À pergunta do título deste artigo podemos responder "sim" e "não". Sim, porque cerca de 35% dos brasileiros fumavam na década de 1980; hoje o índice é de 11,6%. Conseguimos fazer com que a população reconhecesse os males do cigarro, mudando a aceitação social do tabaco. Antes normalizado, o ato de fumar passou a não ser aceito, especialmente em ambientes fechados.

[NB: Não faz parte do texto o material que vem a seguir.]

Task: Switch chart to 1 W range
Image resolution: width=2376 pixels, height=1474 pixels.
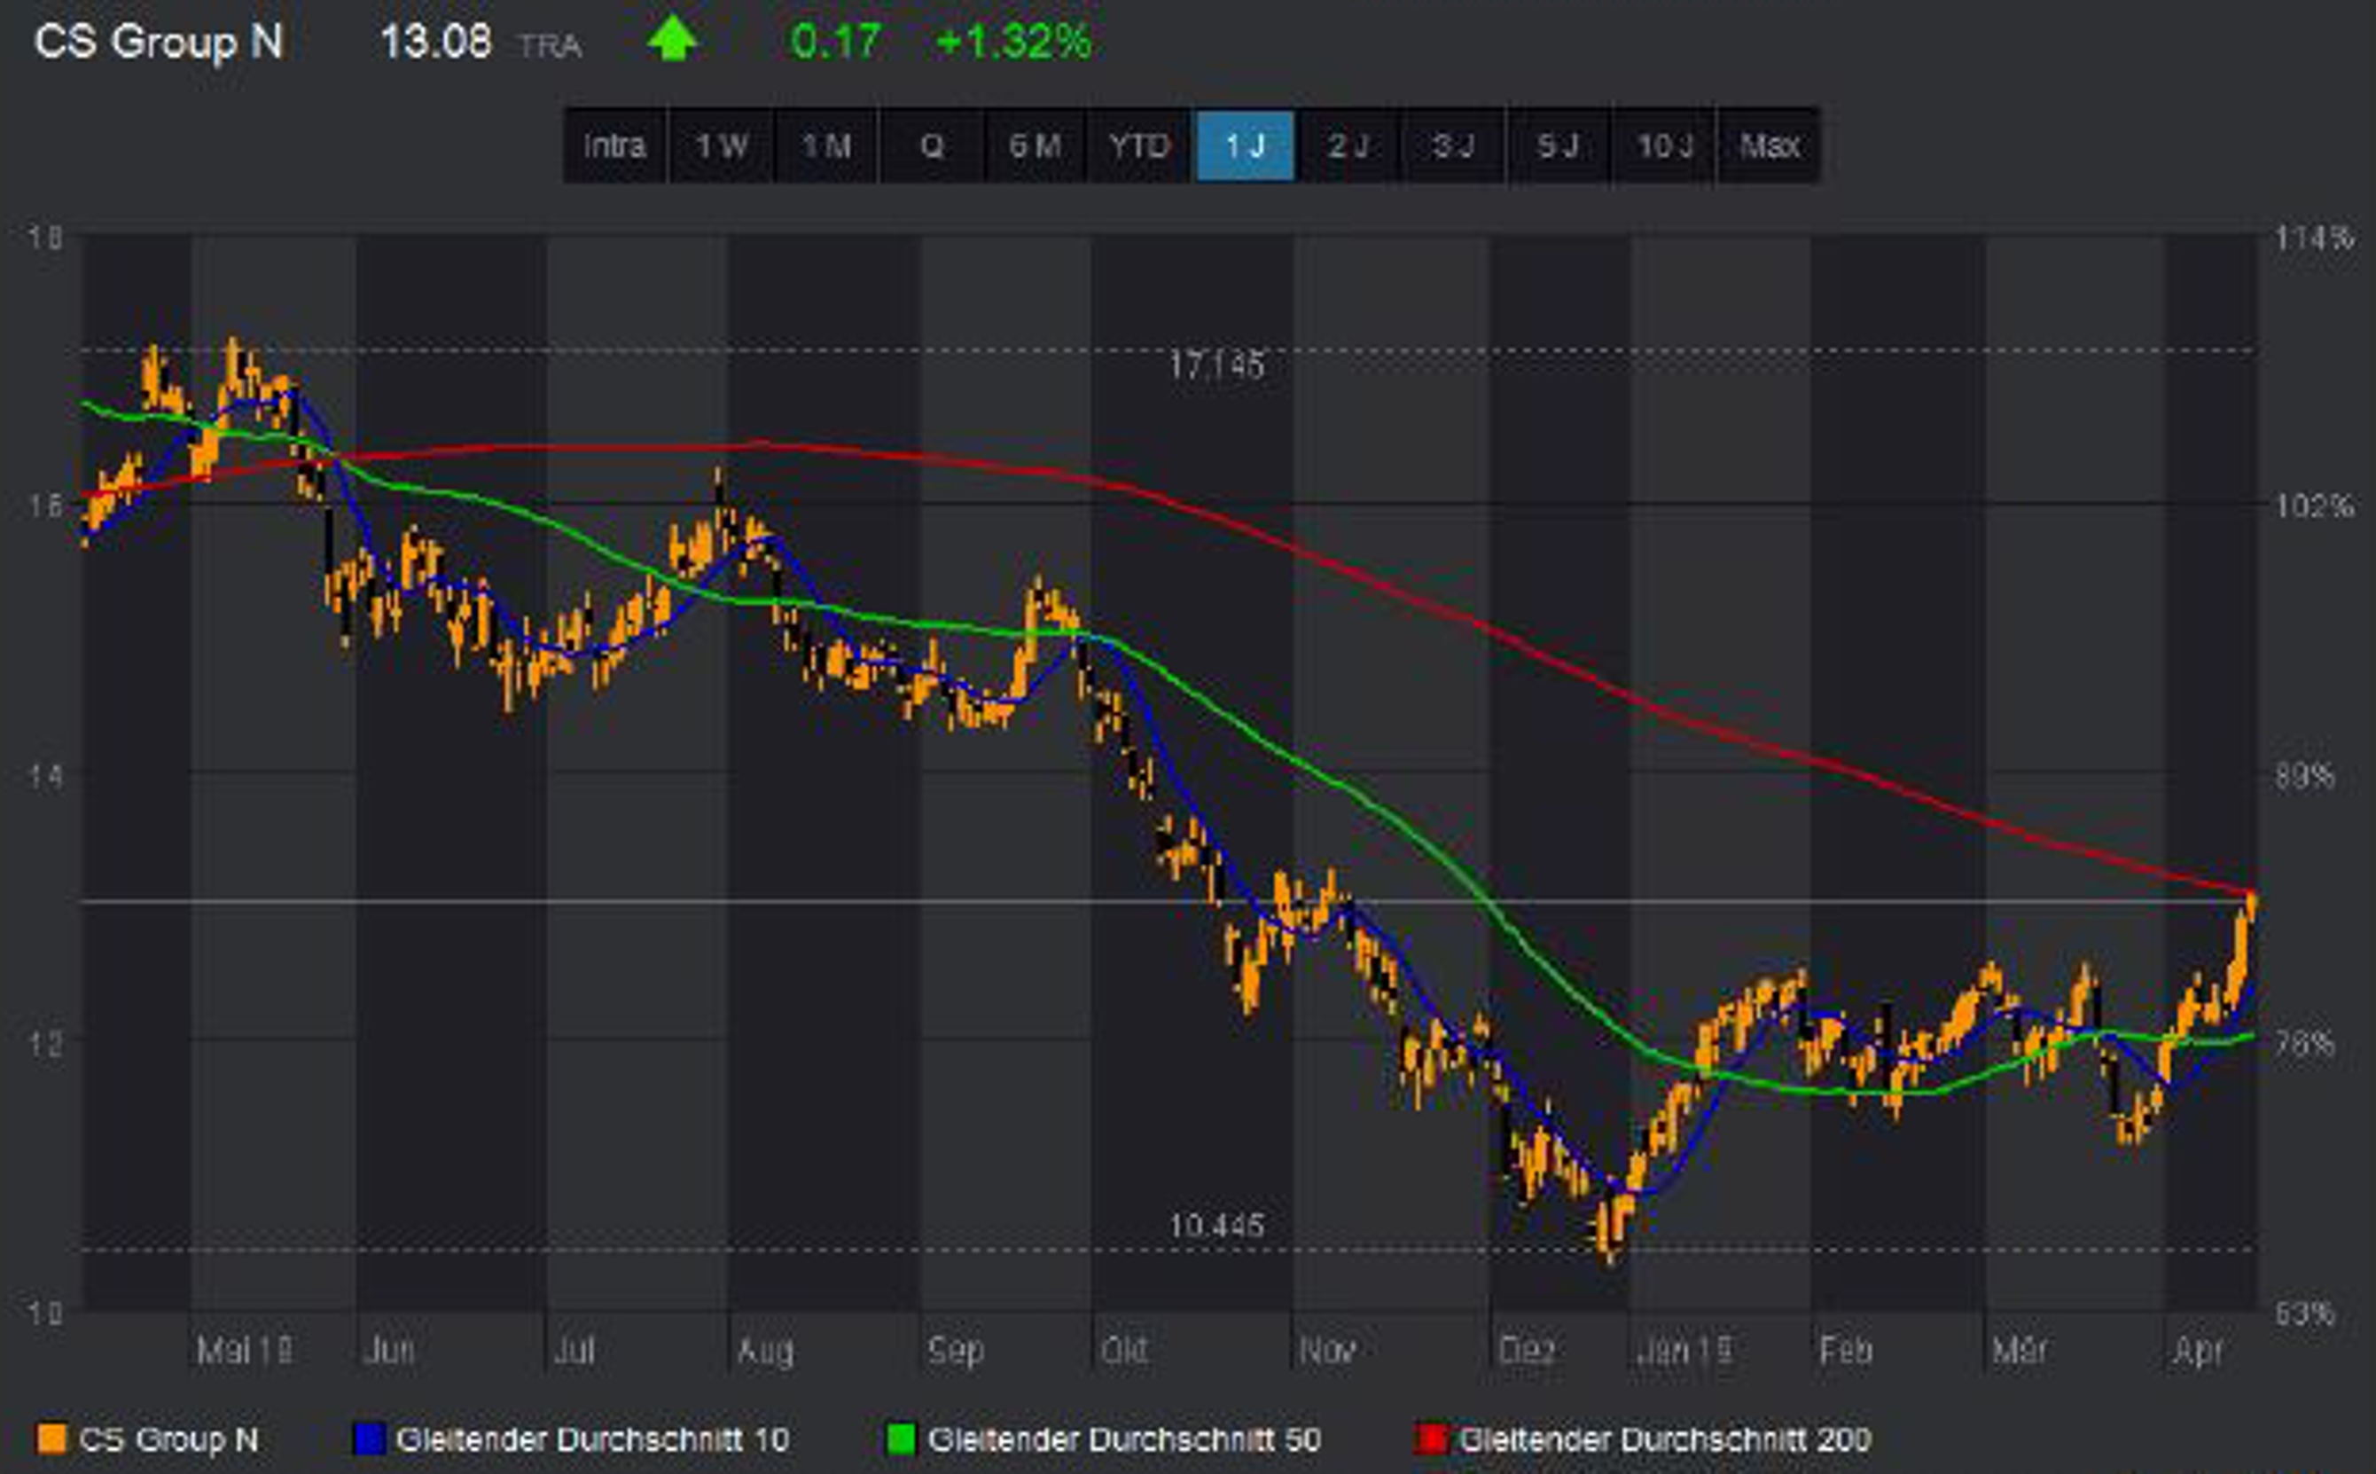Action: pyautogui.click(x=721, y=146)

O segredo do sucesso foi a implementação de políticas públicas, que combinaram ações de conscientização, regulação estrita e legislação nacional. Não se trata apenas de uma decisão individual, mas de uma norma coletiva. Assim foi com a lei antifumo, que visava primariamente a proteção contra o fumo passivo, mas estimulou fumantes a repensarem o tabagismo.

O aumento de preços e impostos entre 2011 e 2016 também impactou a redução do número de fumantes: a prevalência caiu 24%, representando quase 70% da queda total entre 2006 e 2016. É fato: preço baixo facilita o acesso e a iniciação ao fumo, enquanto o custo mais elevado desestimula o consumo. Por isso é tão importante que o tabaco, assim como outros produtos nocivos, tenha preços bem mais altos do que os de produtos saudáveis.

Acompanhar a transição de um produto onipresente como era o cigarro para restrição de publicidade e consumo, com a revelação do que os seus fabricantes queriam esconder, foi uma experiência histórica para a saúde pública.